Ce plan sera suivi par une équipe de soignants qui travaillent en première ligne : médecin généraliste, infirmier à domicile, assistant social, kinésithérapeute, pharmacien etc.
Un dossier médical électronique partagé
Partager le plan de soins et le suivi du patient suppose que chaque soignant impliqué ait accès à l’information pertinente du dossier médical, tout en assurant bien sûr la protection de la vie privée du patient. Ce dernier peut cependant aussi avoir accès à son dossier, comme le prévoit la loi relative aux droits du patient. Ce partage du dossier ne sera possible qu’après avoir résolument franchi le pas vers la généralisation du dossier électronique pour les malades chroniques.
Coordination par le médecin généraliste et/ou un gestionnaire de cas
Actuellement, face à certaines situations complexes, le médecin généraliste travaille souvent en collaboration avec un réseau informel de soignants locaux. Planification et coordination sont alors les maîtres-mots mais ces tâches relèvent plus du management que des soins médicaux proprement dits. Afin de soulager la charge de travail du médecin, elles pourraient être parfaitement réalisées par un gestionnaire de cas (‘case manager ‘), en l’occurrence un infirmier ou un assistant social, qui connaît les structures locales de soins et de services.
La valeur ajoutée d’une redistribution des tâches entre soignants
Dans d’autres pays des « infirmiers de pratique avancée » (advanced practice nurse), porteurs d’un diplôme universitaire, réalisent des tâches qui chez nous sont effectuées par les médecins généralistes. L’objectif est ici aussi une diminution de la charge de travail du médecin de même qu’une attractivité accrue des professions concernées. Cette fonction n’existe pas en Belgique: une formation spécifique et une reconnaissance sont dès lors nécessaires. Dans le même ordre d’idées, des tâches actuellement réalisées par des infirmiers (soins d’hygiène par exemple) peuvent être déléguées à d’autres soignants.

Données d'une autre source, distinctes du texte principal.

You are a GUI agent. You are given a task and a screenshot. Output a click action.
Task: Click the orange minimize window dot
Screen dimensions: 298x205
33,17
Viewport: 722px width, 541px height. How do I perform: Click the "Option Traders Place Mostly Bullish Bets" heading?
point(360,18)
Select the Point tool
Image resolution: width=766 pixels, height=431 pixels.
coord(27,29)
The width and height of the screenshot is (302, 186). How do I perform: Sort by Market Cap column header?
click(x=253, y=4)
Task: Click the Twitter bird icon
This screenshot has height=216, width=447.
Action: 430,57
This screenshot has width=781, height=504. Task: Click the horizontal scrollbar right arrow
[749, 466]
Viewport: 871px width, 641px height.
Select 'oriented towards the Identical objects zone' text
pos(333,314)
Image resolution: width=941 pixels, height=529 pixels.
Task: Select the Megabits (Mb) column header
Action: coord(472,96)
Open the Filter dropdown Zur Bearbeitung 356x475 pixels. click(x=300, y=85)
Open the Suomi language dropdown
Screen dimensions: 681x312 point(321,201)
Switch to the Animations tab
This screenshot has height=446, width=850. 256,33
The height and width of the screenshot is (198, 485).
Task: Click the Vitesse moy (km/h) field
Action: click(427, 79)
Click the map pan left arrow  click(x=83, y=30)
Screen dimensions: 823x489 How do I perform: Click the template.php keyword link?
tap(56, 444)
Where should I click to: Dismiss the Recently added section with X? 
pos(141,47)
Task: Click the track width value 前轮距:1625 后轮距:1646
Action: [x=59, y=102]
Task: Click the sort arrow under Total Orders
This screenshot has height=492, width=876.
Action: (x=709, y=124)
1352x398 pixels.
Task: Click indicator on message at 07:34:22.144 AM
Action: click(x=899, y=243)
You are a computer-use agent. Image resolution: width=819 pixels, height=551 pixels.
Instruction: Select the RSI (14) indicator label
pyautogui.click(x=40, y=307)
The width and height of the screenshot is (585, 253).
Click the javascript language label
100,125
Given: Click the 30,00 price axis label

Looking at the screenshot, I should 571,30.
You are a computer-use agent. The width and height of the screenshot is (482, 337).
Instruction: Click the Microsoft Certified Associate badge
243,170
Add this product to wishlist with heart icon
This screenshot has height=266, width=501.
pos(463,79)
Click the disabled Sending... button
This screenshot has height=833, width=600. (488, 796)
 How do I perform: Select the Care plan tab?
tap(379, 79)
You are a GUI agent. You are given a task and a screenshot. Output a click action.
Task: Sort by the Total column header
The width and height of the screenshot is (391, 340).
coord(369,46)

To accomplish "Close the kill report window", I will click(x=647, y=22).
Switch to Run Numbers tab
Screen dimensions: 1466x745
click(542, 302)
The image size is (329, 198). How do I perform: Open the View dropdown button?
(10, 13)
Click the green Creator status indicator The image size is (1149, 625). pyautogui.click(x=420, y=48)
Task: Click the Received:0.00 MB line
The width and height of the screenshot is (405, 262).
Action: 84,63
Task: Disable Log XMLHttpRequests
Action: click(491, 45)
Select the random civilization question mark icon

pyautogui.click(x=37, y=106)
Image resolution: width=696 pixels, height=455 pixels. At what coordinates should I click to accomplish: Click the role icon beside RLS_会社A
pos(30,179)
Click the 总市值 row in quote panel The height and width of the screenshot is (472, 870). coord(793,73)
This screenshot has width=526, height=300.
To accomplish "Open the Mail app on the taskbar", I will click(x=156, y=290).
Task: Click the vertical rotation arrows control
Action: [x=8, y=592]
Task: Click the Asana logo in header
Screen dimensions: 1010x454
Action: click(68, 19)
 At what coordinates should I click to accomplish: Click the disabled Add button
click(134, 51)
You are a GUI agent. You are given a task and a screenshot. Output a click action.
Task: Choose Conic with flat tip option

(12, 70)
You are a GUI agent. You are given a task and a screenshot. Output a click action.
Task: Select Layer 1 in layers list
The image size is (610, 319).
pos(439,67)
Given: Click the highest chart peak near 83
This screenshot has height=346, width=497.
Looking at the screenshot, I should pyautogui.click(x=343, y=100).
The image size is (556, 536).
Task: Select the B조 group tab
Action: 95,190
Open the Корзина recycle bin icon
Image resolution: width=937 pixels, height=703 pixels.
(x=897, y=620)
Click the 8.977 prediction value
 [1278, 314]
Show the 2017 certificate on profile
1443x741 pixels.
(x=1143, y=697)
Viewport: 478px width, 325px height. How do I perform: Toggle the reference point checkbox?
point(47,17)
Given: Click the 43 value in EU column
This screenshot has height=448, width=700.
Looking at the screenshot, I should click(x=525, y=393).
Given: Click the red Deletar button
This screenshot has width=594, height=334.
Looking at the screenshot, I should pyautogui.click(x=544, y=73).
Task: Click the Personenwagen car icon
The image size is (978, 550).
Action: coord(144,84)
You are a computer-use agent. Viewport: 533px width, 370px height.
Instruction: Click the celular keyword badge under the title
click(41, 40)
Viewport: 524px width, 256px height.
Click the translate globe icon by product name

De nouvelles modalités de rémunération
Une nouvelle organisation des soins pour les patients chroniques va de pair avec de nouvelles modalités de rémunération pour leurs soignants. Le système actuel est principalement basé sur un mode de financement à la prestation. Ce mécanisme représente un frein à l’exécution des tâches de coordination, qui prennent du temps, et à la délégation de tâches au sein de l’équipe. Le nouveau système de rémunération devra plus pencher vers un financement global (« forfait ») pour la prise en charge de chaque patient chronique, et devrait récompenser la qualité des soins prodigués.
La prudence reste cependant de mise : l’évolution du financement ne doit pas conduire à une situation encore plus compliquée qu’elle ne l’est actuellement pour les patients avec des besoins complexes. Il est important d’introduire progressivement les réformes et d’en mesurer de près les effets.
« Empowerment » du patient : une condition pour encourager son autonomie
L’ancienne vision paternaliste dans laquelle le patient subissait passivement son traitement appartient au passé. Plus d’efforts peuvent cependant encore être réalisés pour favoriser l’ « empowerment » du patient (c.-à-d. des actions pour l’aider à se prendre en charge) et de sa famille. Ils devraient recevoir en temps utile des informations précises et détaillées relatives au traitement, à l’évolution de la maladie et à la disponibilité des services afin d’être partenaires à part entière dans la relation de soins. Le médecin généraliste mais aussi les mutualités et les associations de patients ont un rôle important à jouer à cet égard.
Le position paper du KCE suggère de nombreuses autres recommandations pour préparer notre système de soins à la prise en charge dans notre société d’un nombre croissant de patients chroniques.